Streams often deliver elements very rapidly. We must process elements in real time, or we lose the opportunity to process them at all, without accessing the archival storage.

It is much more efficient to get an approximate answer to our problem than an exact solution.

 

2 Sampling Data in a Stream

As our first example of managing streaming data, we shall look at extracting reliable samples from a stream.

为什么要抽样, 因为Stream往往非常large, 为了达到较高的performance, 不可能处理全部数据, 所以抽样以产生近似结果成为常见的思路.

尤其是对于ad-hoc query, 也可以采用基于抽样去answer的方法.

 

2.3 The General Sampling Problem

Our stream consists of tuples with n components. A subset of the components are the key components, on which the selection of the sample will be based.

To take a sample of size a/b, we hash the key value for each tuple to b buckets, and accept the tuple for the sample if the hash value is less than a.

 

3 Filtering Streams

Another common process on streams is selection, or filtering.

In this section, we shall discuss the technique known as “Bloom filtering” as a way to eliminate most of the tuples that do not meet the criterion.

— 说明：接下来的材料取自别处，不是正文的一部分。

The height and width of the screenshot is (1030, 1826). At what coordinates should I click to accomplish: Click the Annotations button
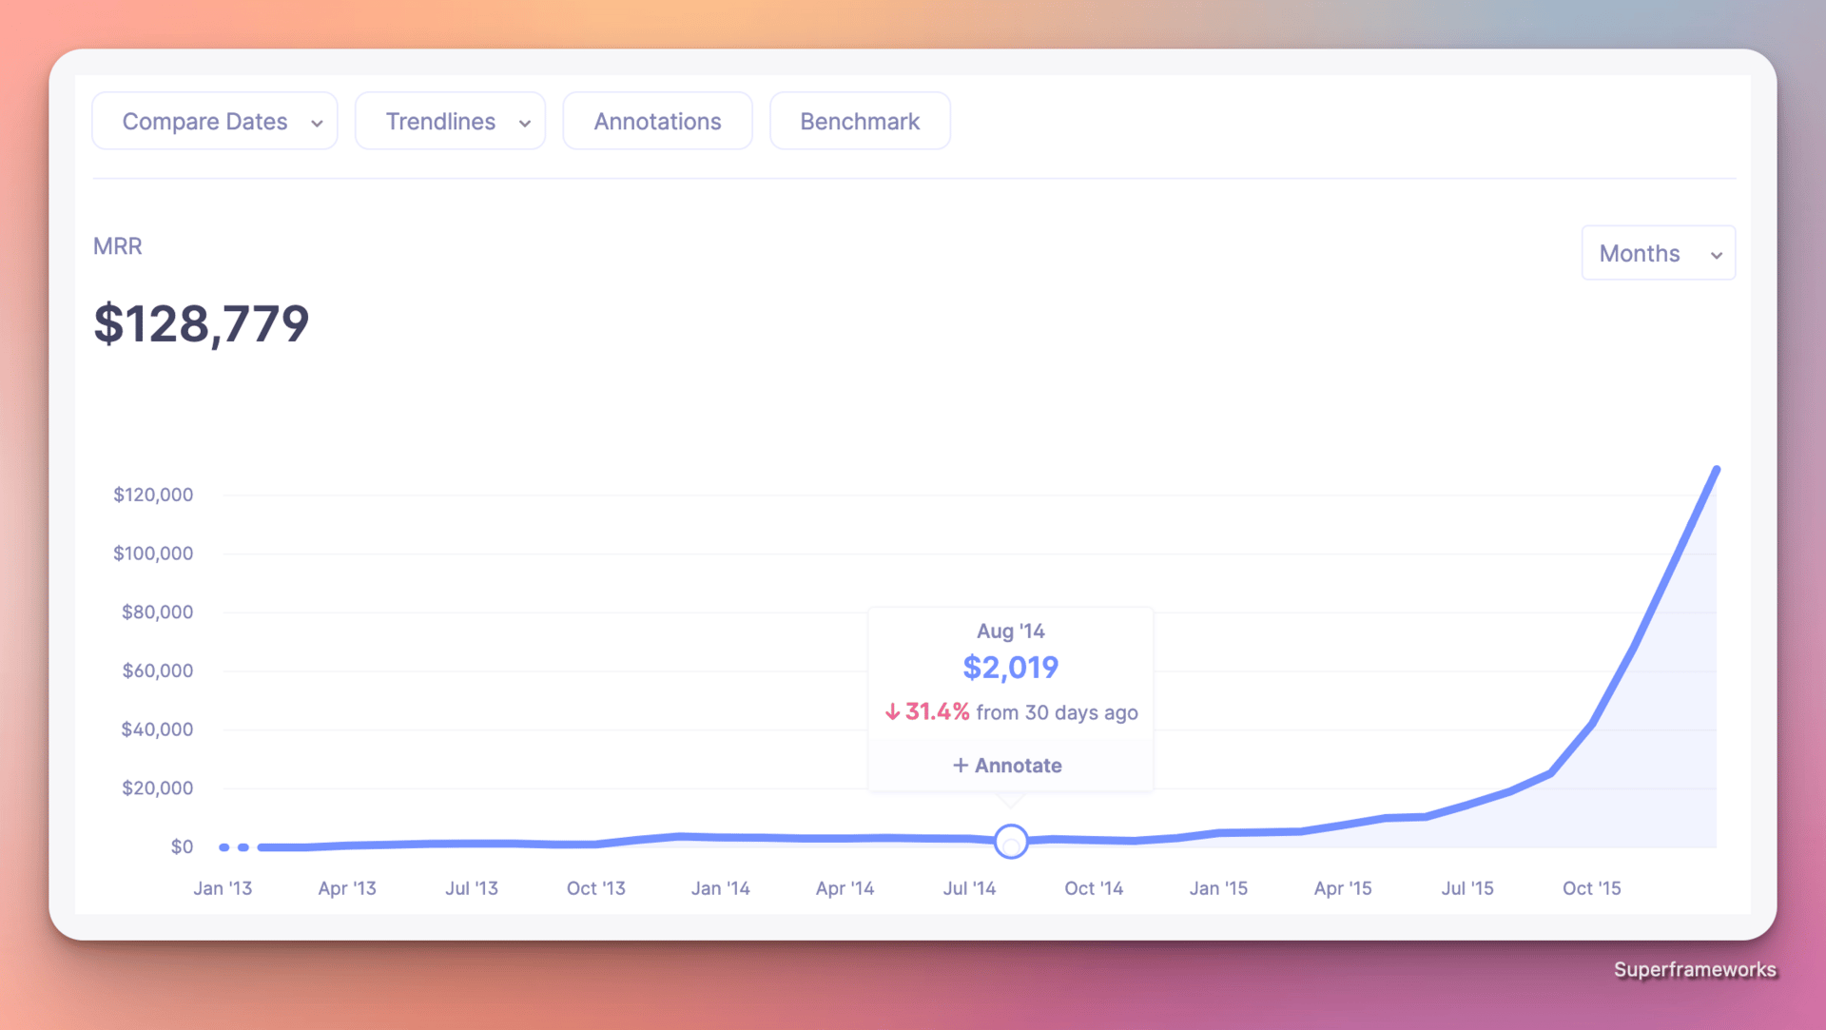click(657, 122)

这一步是在big data处理中非常重要的, 如果对于big data, 我们能过滤和挑选出自己真正需要的data(往往并不big), 这样会大大提供处理的效率. 
这也是big data mining的新思路, 以前一味的说增加服务器, 用云计算技术来增强处理能力. 从另一方面来看, big data全是你需要的吗, 也许不...

 

3.1 A Motivating Example

Suppose we have a set S of one billion allowed email addresses – those that we will allow through because we believe them not to be spam. 面对海量的email地址, 需要过滤掉所有不包含在内的地址.

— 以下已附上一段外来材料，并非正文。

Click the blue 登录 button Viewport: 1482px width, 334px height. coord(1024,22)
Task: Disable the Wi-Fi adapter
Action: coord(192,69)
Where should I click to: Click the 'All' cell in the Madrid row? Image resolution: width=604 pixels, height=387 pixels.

Since the typical email address is 20 bytes or more, it is not reasonable to store S in main memory.

可以使用Bloom filter, In the technique known as Bloom filtering, we use that main memory as a bit array.

 

3.2 The Bloom Filter

A Bloom filter consists of: 
1. An array of n bits, initially all 0’s. 
2. A collection of hash functions h1, h2, . . . , hk. Each hash function maps “key” values to n buckets, corresponding to the n bits of the bit-array. 
3. A set S of m key values.

The purpose of the Bloom filter is to allow through all stream elements whose keys are in S, while rejecting most of the stream elements whose keys are not in S.

 

To initialize the bit array, begin with all bits 0.

Take each key value in S and hash it using each of the k hash functions. Set to 1 each bit that is hi(K) for some hash function hi and some key value K in S.

To test a key K that arrives in the stream, check that all of h1(K), h2(K), . . . , hk(K) are 1’s in the bit-array.

If all are 1’s, then let the stream element through.

If one or more of these bits are 0, then K could not be in S, so reject the stream element.

 

3.3 Analysis of Bloom Filtering

Bloom Filtering, 有两个问题, 一个是'false positive’问题, 还有一个就是无法删除记录的问题.

对于无法删除的问题, 可以采用计数的方式来解决, 但计数就需要用多个bit来表示一个bucket, 需要耗费更多的内存, 这就需要balance.

 

If a key value is in S, then the element will surely pass through the Bloom filter. However, if the key value is not in S, it might still pass, call ‘false positive’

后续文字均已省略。